= WHAT TO WORK ON =
Of the lines in the data below, count the ones holding the string "will", and answer with that number only.

☆ ☆ ☆ ☆ ☆

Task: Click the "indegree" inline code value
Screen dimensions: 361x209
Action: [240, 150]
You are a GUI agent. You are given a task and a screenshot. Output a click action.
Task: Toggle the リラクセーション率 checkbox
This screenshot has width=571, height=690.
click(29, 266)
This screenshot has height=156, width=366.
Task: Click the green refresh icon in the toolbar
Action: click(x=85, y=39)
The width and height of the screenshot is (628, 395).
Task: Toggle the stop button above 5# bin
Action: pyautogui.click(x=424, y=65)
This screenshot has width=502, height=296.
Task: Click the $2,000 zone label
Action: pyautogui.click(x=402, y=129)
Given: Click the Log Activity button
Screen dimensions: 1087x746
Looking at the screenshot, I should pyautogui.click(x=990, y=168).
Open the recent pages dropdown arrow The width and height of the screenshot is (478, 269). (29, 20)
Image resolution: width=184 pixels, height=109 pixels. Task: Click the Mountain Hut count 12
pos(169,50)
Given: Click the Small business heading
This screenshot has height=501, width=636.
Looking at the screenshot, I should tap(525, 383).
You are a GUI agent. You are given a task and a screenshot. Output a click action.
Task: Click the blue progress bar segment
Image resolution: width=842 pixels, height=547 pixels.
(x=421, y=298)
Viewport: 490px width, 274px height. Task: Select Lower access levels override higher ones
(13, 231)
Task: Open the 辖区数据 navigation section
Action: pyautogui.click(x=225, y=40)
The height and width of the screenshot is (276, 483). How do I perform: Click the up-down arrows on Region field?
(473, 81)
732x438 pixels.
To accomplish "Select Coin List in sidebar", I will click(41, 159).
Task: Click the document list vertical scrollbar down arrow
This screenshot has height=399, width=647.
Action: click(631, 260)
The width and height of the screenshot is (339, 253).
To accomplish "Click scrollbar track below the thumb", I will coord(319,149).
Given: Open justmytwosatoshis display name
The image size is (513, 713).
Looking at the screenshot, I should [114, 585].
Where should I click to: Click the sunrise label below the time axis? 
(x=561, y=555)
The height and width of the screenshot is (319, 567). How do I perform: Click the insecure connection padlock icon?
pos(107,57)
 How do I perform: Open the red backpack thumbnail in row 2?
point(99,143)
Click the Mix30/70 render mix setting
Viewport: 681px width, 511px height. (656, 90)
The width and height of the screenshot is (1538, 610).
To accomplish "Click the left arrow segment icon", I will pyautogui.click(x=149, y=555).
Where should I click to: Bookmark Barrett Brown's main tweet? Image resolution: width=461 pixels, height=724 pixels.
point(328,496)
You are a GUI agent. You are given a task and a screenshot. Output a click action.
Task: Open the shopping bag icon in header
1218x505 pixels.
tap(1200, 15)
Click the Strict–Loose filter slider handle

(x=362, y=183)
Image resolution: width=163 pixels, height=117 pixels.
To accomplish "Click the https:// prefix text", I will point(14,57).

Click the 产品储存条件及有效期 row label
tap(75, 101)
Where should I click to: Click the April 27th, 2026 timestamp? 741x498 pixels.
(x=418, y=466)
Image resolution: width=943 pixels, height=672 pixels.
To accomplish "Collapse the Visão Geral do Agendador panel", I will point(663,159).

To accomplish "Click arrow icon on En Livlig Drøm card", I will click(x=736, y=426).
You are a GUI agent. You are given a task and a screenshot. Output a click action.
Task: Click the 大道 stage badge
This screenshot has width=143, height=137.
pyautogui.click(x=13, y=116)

☆ ☆ ☆ ☆ ☆

= TASK OUTPUT =
6